Selbstverständlich können die Schnitte auch in anderer Zusammensetzung angelegt werden, z. B. erster Schnitt Lage 1, zweiter Schnitt Lage 2 und 3, dritter Schnitt Lage 4
und 5. Bei Vier-Lagen-Bändern wird man zwei Lagen einzeln und zwei Lagen mit einem durchgehenden Schnitt trennen, bei einem 6-Lagen-Band je 2 Lagen gemeinsam schneiden usf.
Gemäss Fig. 3 und 4 werden die Schnitte 12 der einzelnen Gewebebahnen wie bei der normalen Überlappung so gelegt, dass der Bandquerschnitt jeweils nur den Schnitt durch eine einzige Gewebebahn aufweist. Es ist für die Bandfestigkeit zweifellos vorteilhaft, wenn niemals in einem Bandquerschnitt zwei oder mehr Schnitte übereinander liegen. Im Gegensatz zur normalen Überlappung werden jedoch nur drei Gewebelagen 2, 3 und 4 mit Schnitten von etwa 50 mm abgestuft, beim Fünflagenband die drei mittleren, beim Vierlagenband die drei oberen oder unteren Lagen usw., so dass die Bandverkürzung c nur 100 mm beträgt. Die restlichen Gewebelagen, beim Fünflagenband die erste und die fünfte, werden weggeschnitten und durch neue einzulegende Gewebestücke 13 und 14 ersetzt.

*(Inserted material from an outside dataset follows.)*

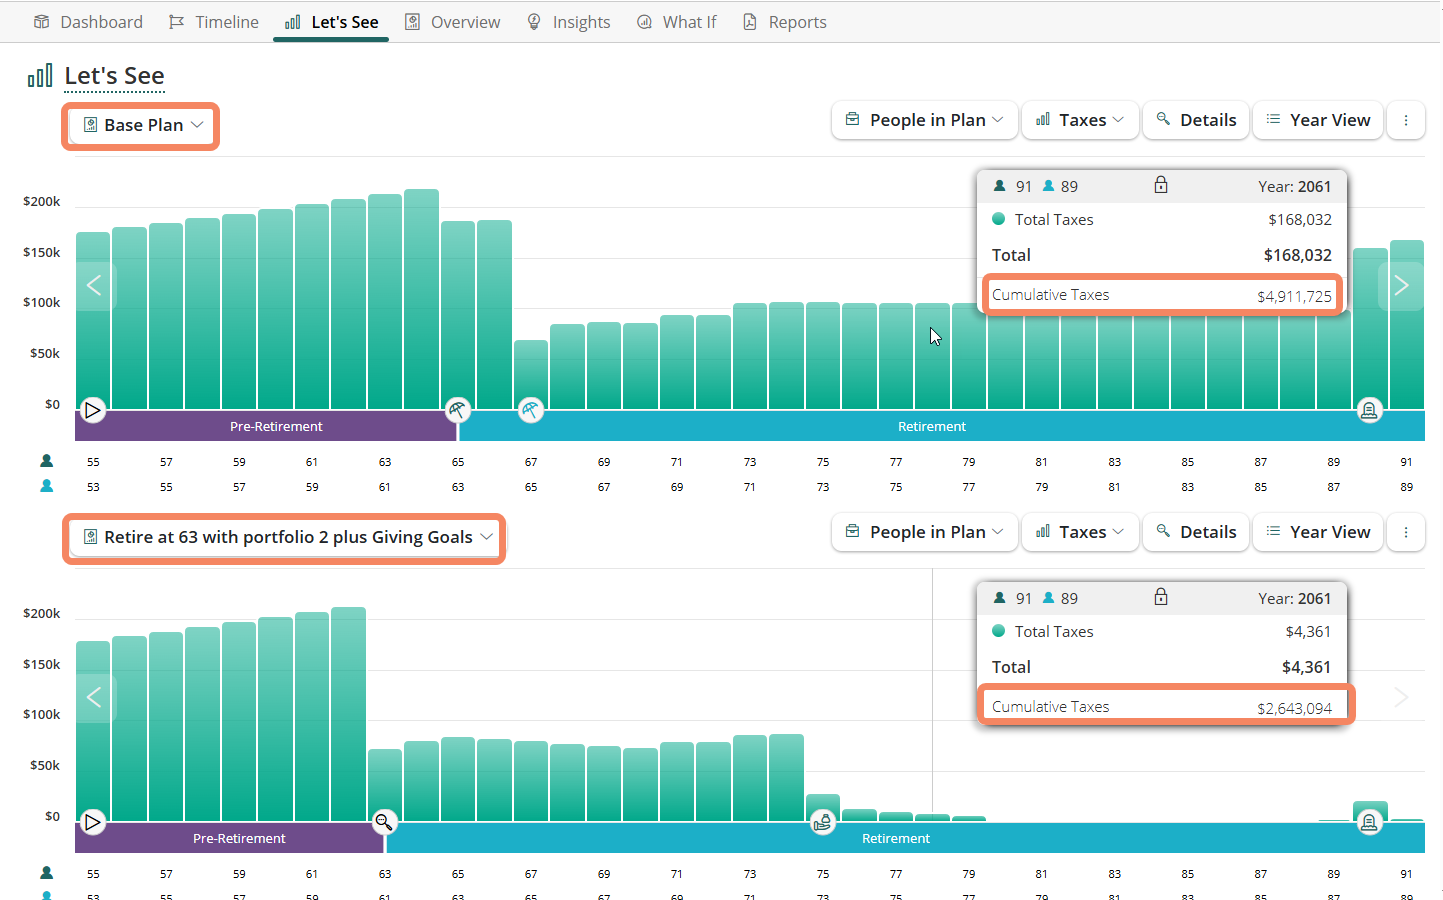Viewport: 1443px width, 900px height.
Task: Advance top chart with right arrow
Action: [x=1401, y=286]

Die Bandenden überlappen sich also nur um zwei Schnitte, insgesamt also nur um etwa 100 mm. Die gesamte Verkürzung des Bandes beläuft sich also auch nur auf diesen Betrag. Selbstverständlich können auch bei dieser Ausführungsform die einzelnen Stufen durch zusätzliche Mittel geheftet oder vernäht sein.
Der hauptsächliche Vorteil derartiger Gurtverbindungen liegt in der Ersparnis an Band. Ferner werden nur kleine Vulkanisierpressen benötigt und es ergibt sich eine Verminderung der Zuschneidearbeit und eine entsprechende Zeitersparnis, was namentlich bei Reparaturen und Montagen wichtig ist.
Claims (4)
1.) Verbindung der Enden von Förderbändern, Riemen o. dgl., insbes. bei Reparaturen, dadurch gekennzeichnet, dass die einzelnen Gewebeeinlagen nur in kurzen Längen und/oder in wenigen Stufen überlappt und zusätzlich durch mechanische Mittel, wie Krampen (11), Nieten o. dgl., oder durch Nähen mit Fäden aus Textilien, Kunststoff, Leder, Gummi o. dgl. miteinander verbunden sind.
2.) Verbindung nach Anspruch 1, dadurch gekennzeichnet, dass die zusätzlichen mechanischen Mittel durch die aufvulkanisierten oder aufgeklebten Gummidecken (6, 7) abgedeckt sind.
3.) Verbindung nach Anspruch 1 und 2, dadurch gekennzeichnet, dass nur einige Gewebelagen (z. B. 2, 3, 4) überlappt und die übrigen Lagen (1, 5) durch eingelegte Gewebestücke (13, 14) ergänzt sind.
4.) Verbindung nach Anspruch 1 bis 3, dadurch gekennzeichnet, dass die Länge (b oder c) der Verbindungsstelle unabhängig von der Bandbreite nur etwa 100 bis 200 mm beträgt.